• _Task goal_: Include in the reply only the lines from the start of the data below through the line containing "The width and", reproduced exactly and with no pictures.

Provided material section start

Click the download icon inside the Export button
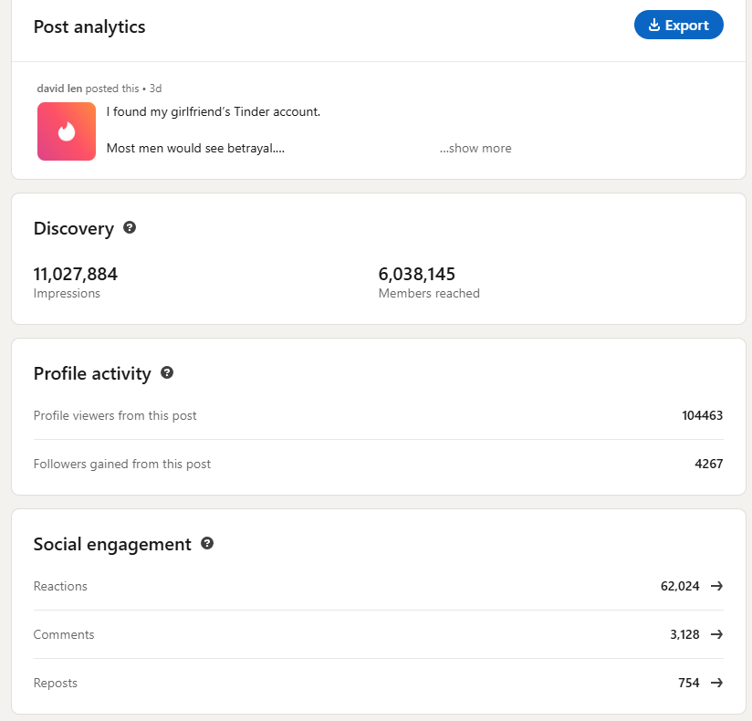752x721 pixels. coord(654,25)
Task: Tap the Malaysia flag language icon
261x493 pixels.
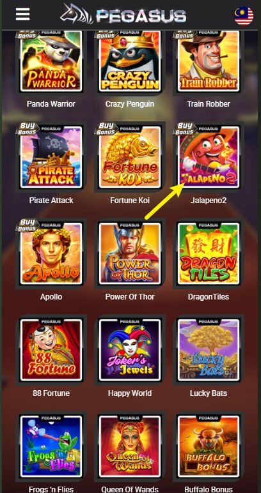Action: 244,15
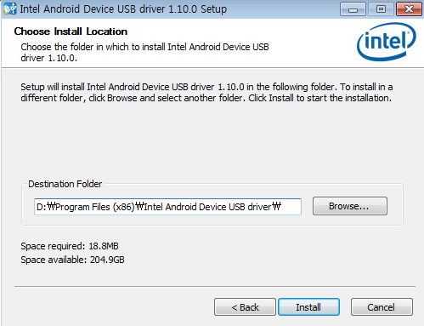Image resolution: width=424 pixels, height=326 pixels.
Task: Minimize the Setup window
Action: pyautogui.click(x=353, y=9)
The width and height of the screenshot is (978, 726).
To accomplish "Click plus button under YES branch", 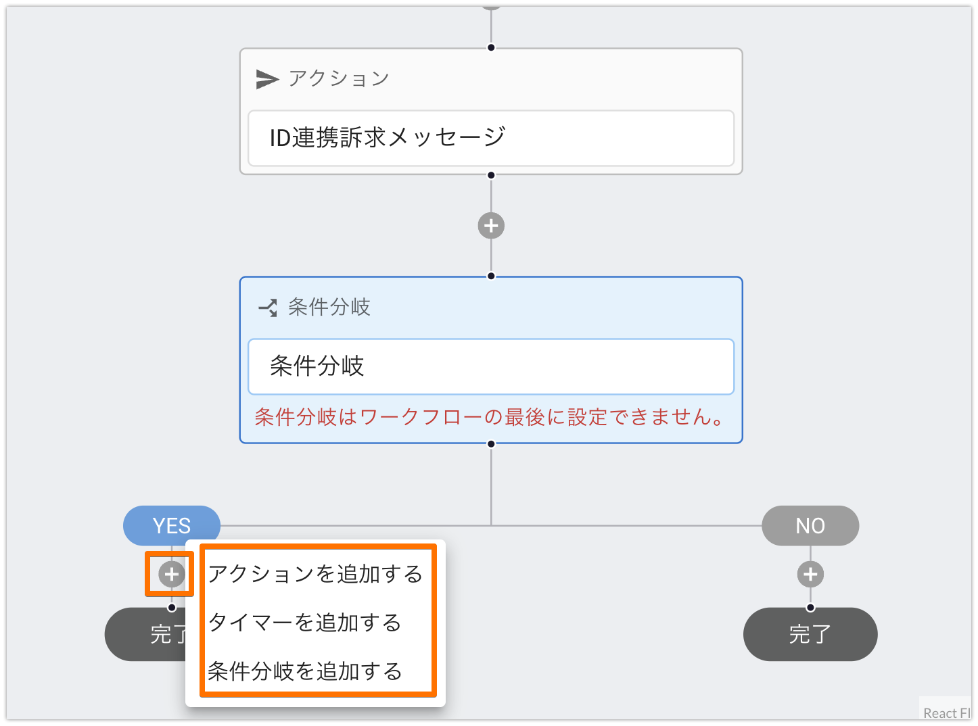I will point(172,574).
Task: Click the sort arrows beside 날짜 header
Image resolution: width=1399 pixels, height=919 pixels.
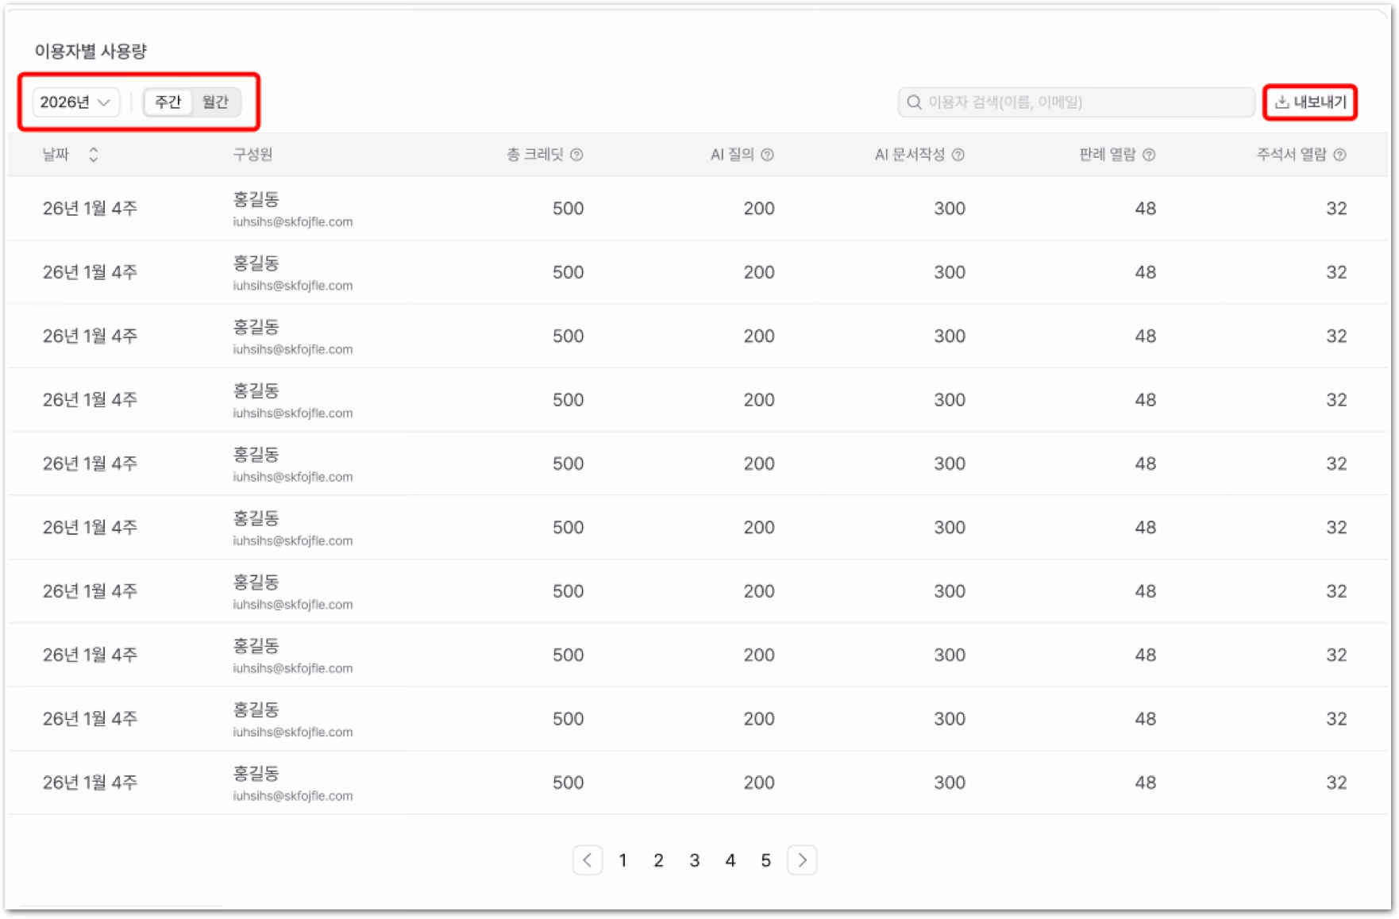Action: click(x=93, y=155)
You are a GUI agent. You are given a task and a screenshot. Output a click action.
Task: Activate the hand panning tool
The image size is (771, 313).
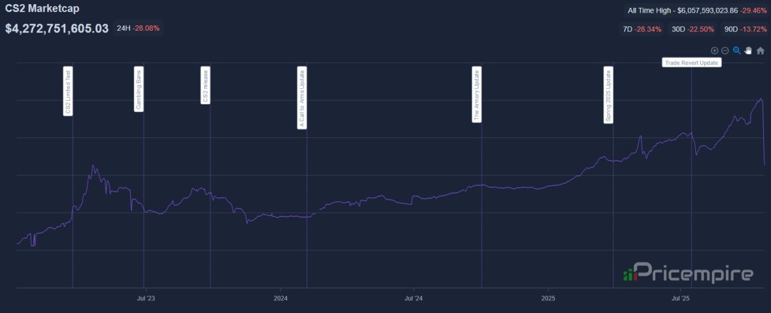pyautogui.click(x=748, y=51)
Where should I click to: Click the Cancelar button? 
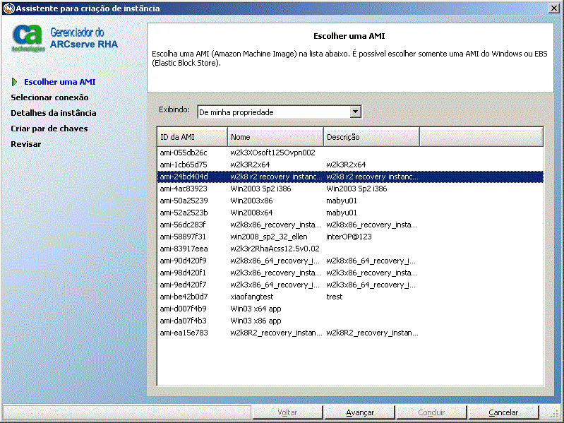[503, 412]
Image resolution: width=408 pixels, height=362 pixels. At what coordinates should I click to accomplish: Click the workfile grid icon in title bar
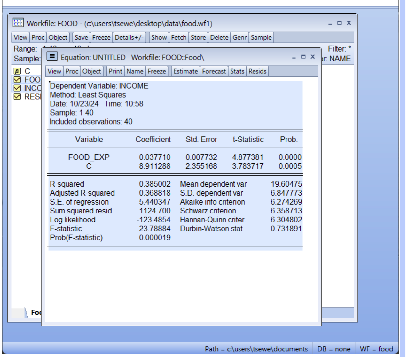18,23
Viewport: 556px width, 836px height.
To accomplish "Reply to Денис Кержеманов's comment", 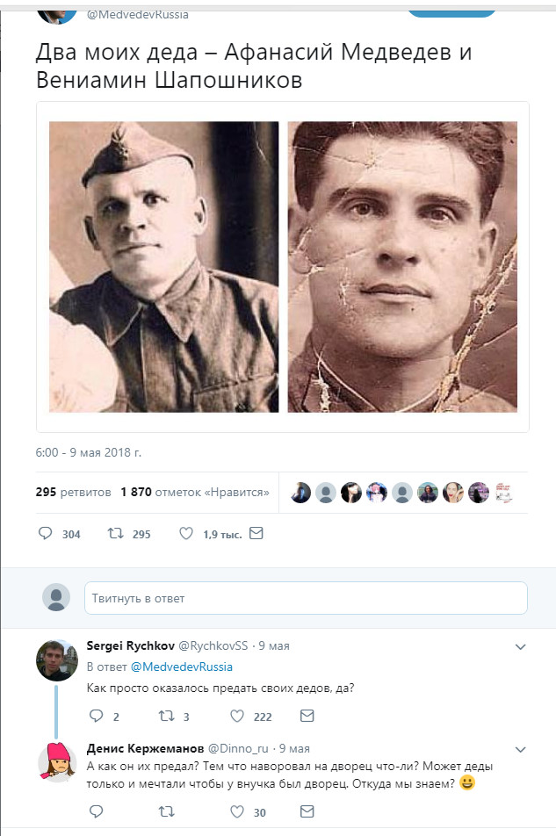I will [96, 812].
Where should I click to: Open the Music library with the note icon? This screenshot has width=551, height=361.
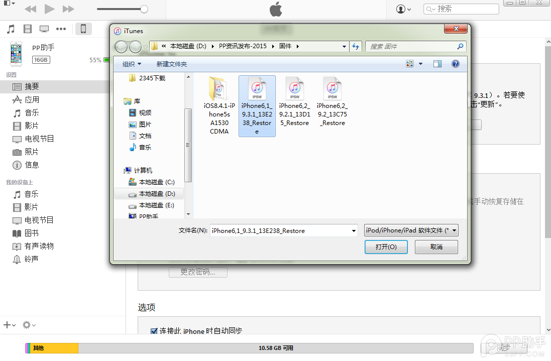(x=11, y=29)
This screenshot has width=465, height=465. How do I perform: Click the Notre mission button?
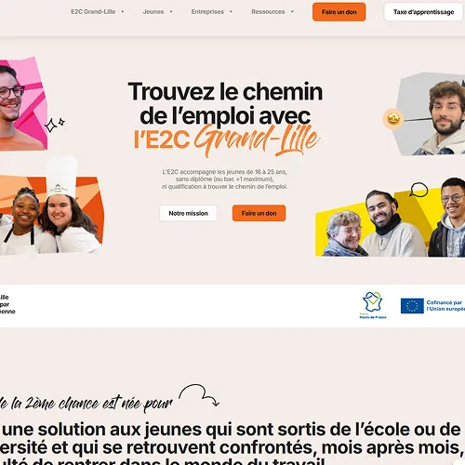coord(188,213)
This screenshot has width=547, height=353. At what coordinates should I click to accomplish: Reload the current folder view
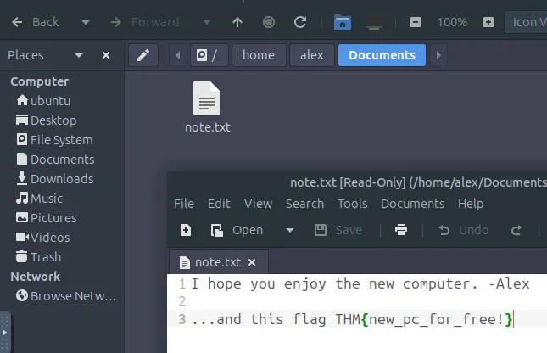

Provided material section end

• _Result below_:
Click the download icon inside the Export button
752x721 pixels. coord(654,25)
Task: Tap the Malaysia flag language icon
261x493 pixels.
Action: 244,15
Image resolution: width=424 pixels, height=326 pixels.
Task: Minimize the Setup window
Action: pyautogui.click(x=353, y=9)
The width and height of the screenshot is (978, 726).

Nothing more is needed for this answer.